(DATA FOR PROCESSING begins)
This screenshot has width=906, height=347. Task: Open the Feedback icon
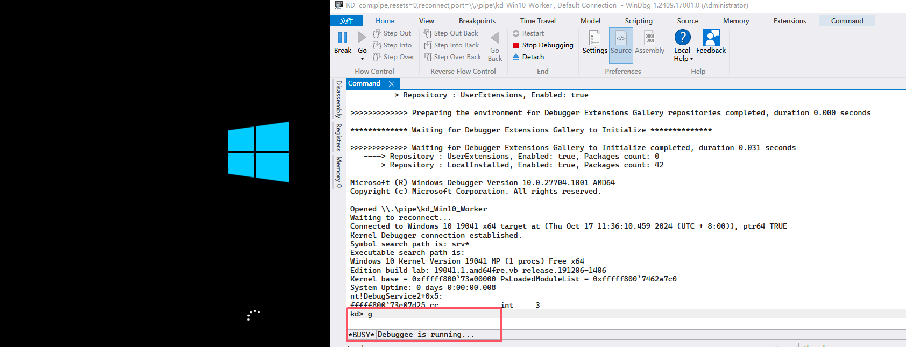711,38
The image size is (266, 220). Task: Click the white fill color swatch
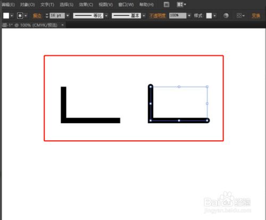6,15
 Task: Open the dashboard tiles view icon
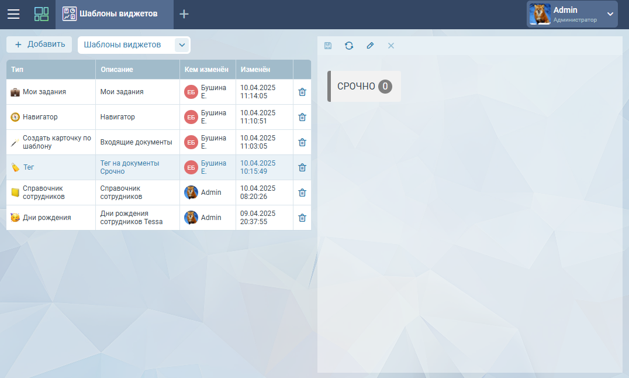42,14
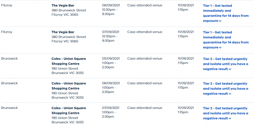Click Brunswick suburb cell in the 05/09/2021 row
This screenshot has width=254, height=127.
[10, 59]
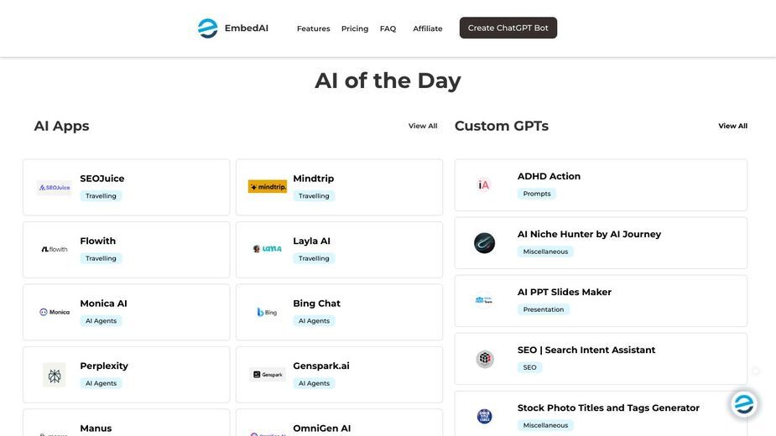Open the AI Niche Hunter round icon
Screen dimensions: 776x436
point(485,243)
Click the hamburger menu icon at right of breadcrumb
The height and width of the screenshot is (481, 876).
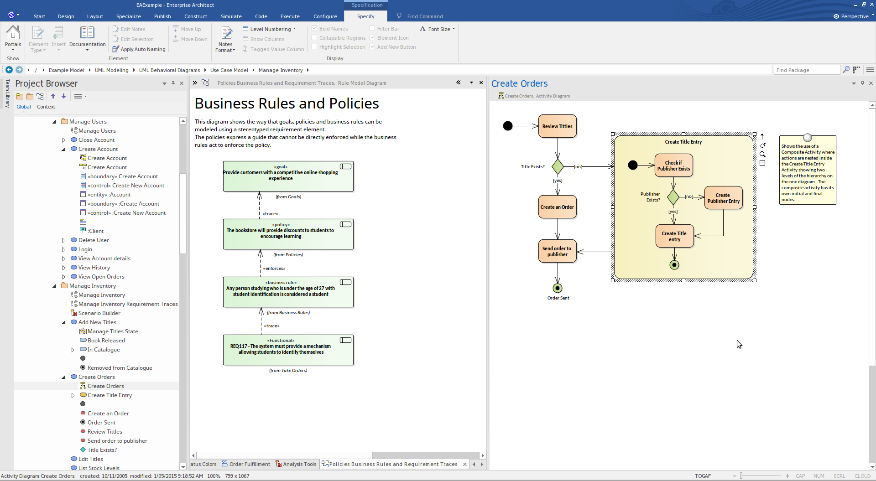click(870, 70)
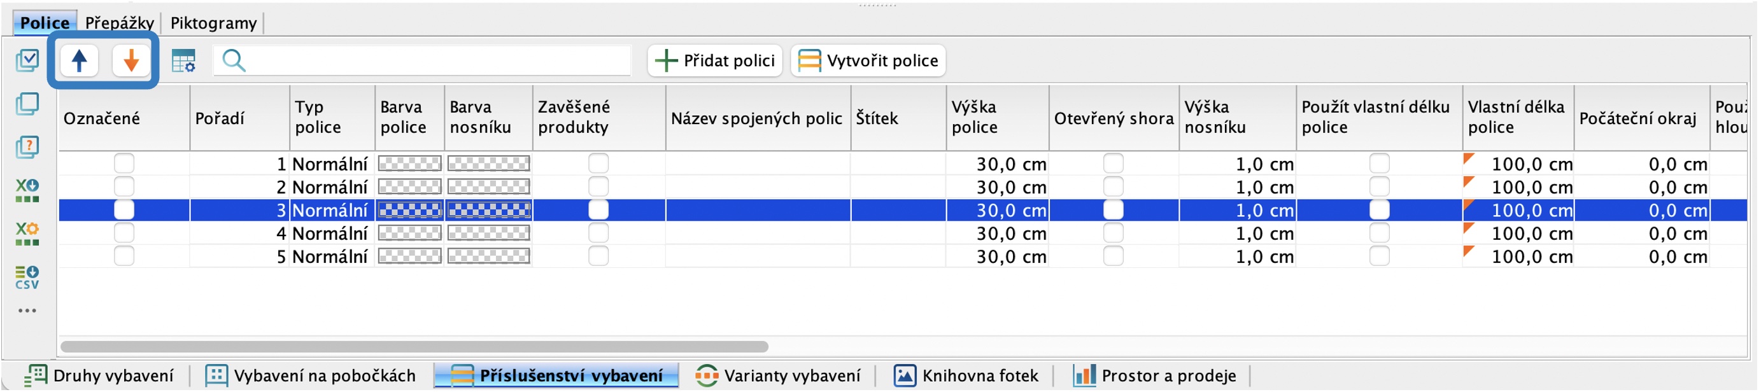Click the duplicate copy icon in sidebar
The height and width of the screenshot is (392, 1761).
[27, 104]
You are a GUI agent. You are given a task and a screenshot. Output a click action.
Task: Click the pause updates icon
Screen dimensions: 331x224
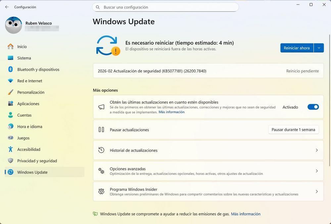pos(101,130)
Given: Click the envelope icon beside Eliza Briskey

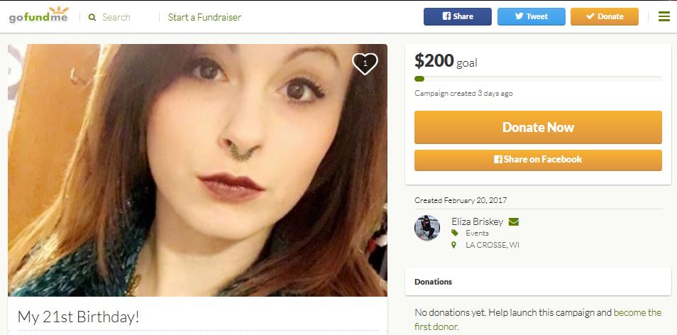Looking at the screenshot, I should click(x=513, y=222).
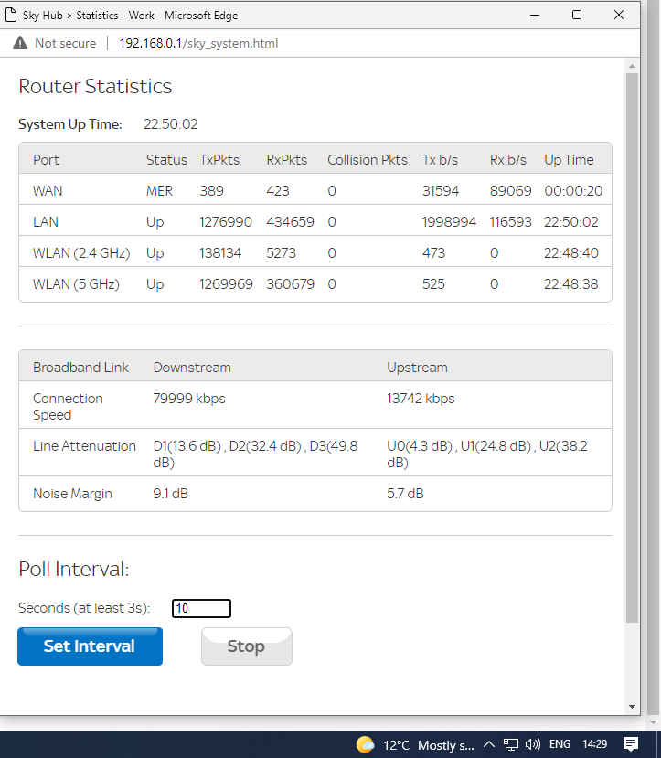Viewport: 661px width, 758px height.
Task: Click the ENG language indicator
Action: click(560, 744)
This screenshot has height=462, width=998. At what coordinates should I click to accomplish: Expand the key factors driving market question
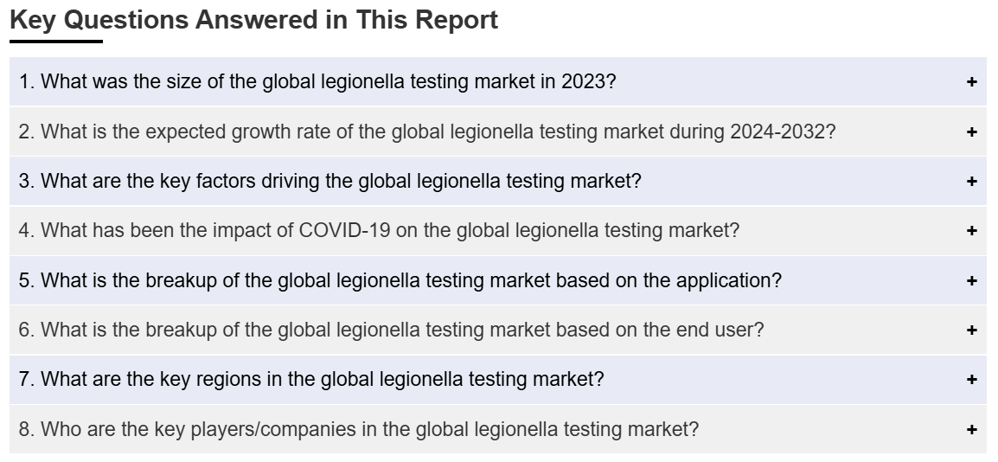(x=329, y=182)
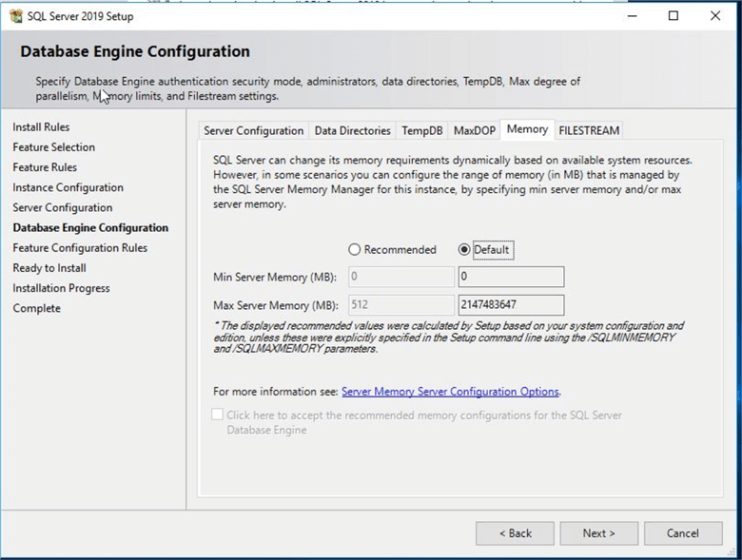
(DATA FOR PROCESSING ends)
PROBLEM REQUIREMENTS —
Copy the records above exactly, omitting every picture.

OUTPUT OF THE TASK —
This screenshot has width=906, height=347. Task: Open the Feedback icon
711,38
The image size is (266, 220). Task: Click the white fill color swatch
6,15
 Task: Open the dashboard tiles view icon
42,14
Click Brunswick suburb cell in the 05/09/2021 row
This screenshot has width=254, height=127.
[10, 59]
Open the AI Niche Hunter round icon
Screen dimensions: 776x436
point(485,243)
Click the hamburger menu icon at right of breadcrumb
The height and width of the screenshot is (481, 876).
click(870, 70)
Click the duplicate copy icon in sidebar
The height and width of the screenshot is (392, 1761).
[27, 104]
You are a GUI agent. You are given a task and a screenshot. Output a click action.
Task: Click the pause updates icon
Screen dimensions: 331x224
pos(101,130)
Given: Click the envelope icon beside Eliza Briskey

Looking at the screenshot, I should click(x=513, y=222).
Viewport: 661px width, 758px height.
Task: Click the ENG language indicator
Action: click(560, 744)
This screenshot has height=462, width=998. At what coordinates should I click to accomplish: Expand the key factors driving market question
(x=329, y=182)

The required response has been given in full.